Hanscom NCO offers support to veterans in hospice

Tech. Sgt. Talisa Bell, 66th Medical Squadron’s Medical Operations Flight chief, meets with a military retiree at Hanscom Air Force Base, Mass., Nov. 5. Bell spends time each month volunteering to visit with terminally ill veterans at a facility in the local area. (U.S. Air Force photo by Todd Maki)

HANSCOM AIR FORCE BASE, Mass. – An Airman with Hanscom’s Medical Treatment Facility spends time each month with terminally ill veterans at a facility in the local area.

Tech. Sgt. Talisa Bell has been volunteering with Hospice Services of Massachusetts since arriving to Hanscom late last year.

“I am always looking for ways to give back to the community where I serve,” she said. “When I arrived at Hanscom, I researched local volunteer opportunities in the field of medicine and got involved with this organization, specifically supporting veterans who are nearing the end of life.”  

Volunteers like Bell, who is the 66th Medical Squadron’s Medical Operations Flight chief, provide friendship when family and friends cannot be there for a veteran.

“I enjoy honoring our veterans and listening as they reminisce about their time in the military,” said Bell, who has been in the Air Force for 11 years. “Doing this near the end of their life makes it all the more rewarding.”

Bell was meeting in-person with veterans up to three times per month before the COVID-19 pandemic.

“I now talk to them on the phone. It’s not quite the same, but still allows me to listen to their stories and be a friend,” she said. “Either way, they enjoy being able to talk about their time in the military and asking me about my experiences in the Air Force.”

As an honor guard member earlier in her career, Bell recalls presenting flags to funeral directors because no family members were able to attend.

“It’s unfortunate that some of our veterans, who gave so much, have no family -- for whatever reason -- able to attend their funeral,” she said.

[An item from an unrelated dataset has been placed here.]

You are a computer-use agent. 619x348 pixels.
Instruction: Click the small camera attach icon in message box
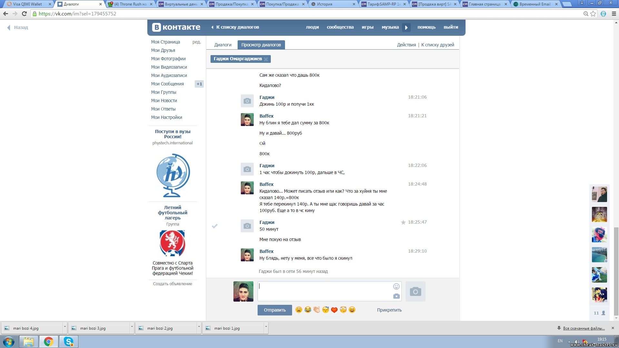(396, 296)
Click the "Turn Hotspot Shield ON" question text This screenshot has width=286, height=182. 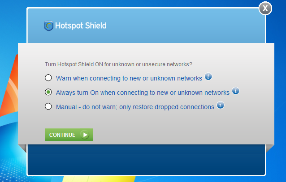[122, 64]
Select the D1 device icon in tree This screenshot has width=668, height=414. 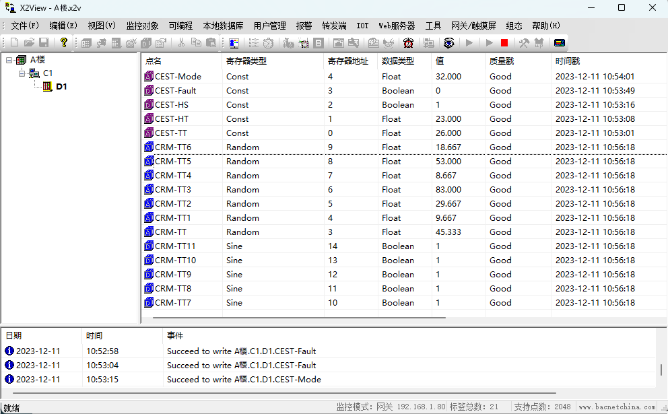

Bell said are many reasons why a veteran might not have someone at the end of their life, including outliving family members or none living in the local area.

According to the Hospice Services of Massachusetts website, volunteers increase the quality of life by offering emotional support and companionship to patients.

Before volunteering, Bell attended a comprehensive training program. She learned about hospice, ways to improve communication, active listening, identifying and respecting cultural differences and grief and the healing process.

The Hanscom NCO seeks volunteer opportunities that help her develop professionally in the medical career field.

“Volunteering at facilities such as this provides the opportunity to work with medical personnel and gain hands-on experience,” said Bell. “It’s a passion of mine to help people.”

While the terminally-ill veterans are grateful for their time with her, it’s Bell who is the appreciative one.

“It is important to recognize all of our veterans, whether they served four years or an entire career, because each veteran contributed to the freedoms we enjoy,” said Bell. “Gratitude is one of the best expressions of love and when we recognize these individuals we show them that their sacrifice did not go unnoticed.”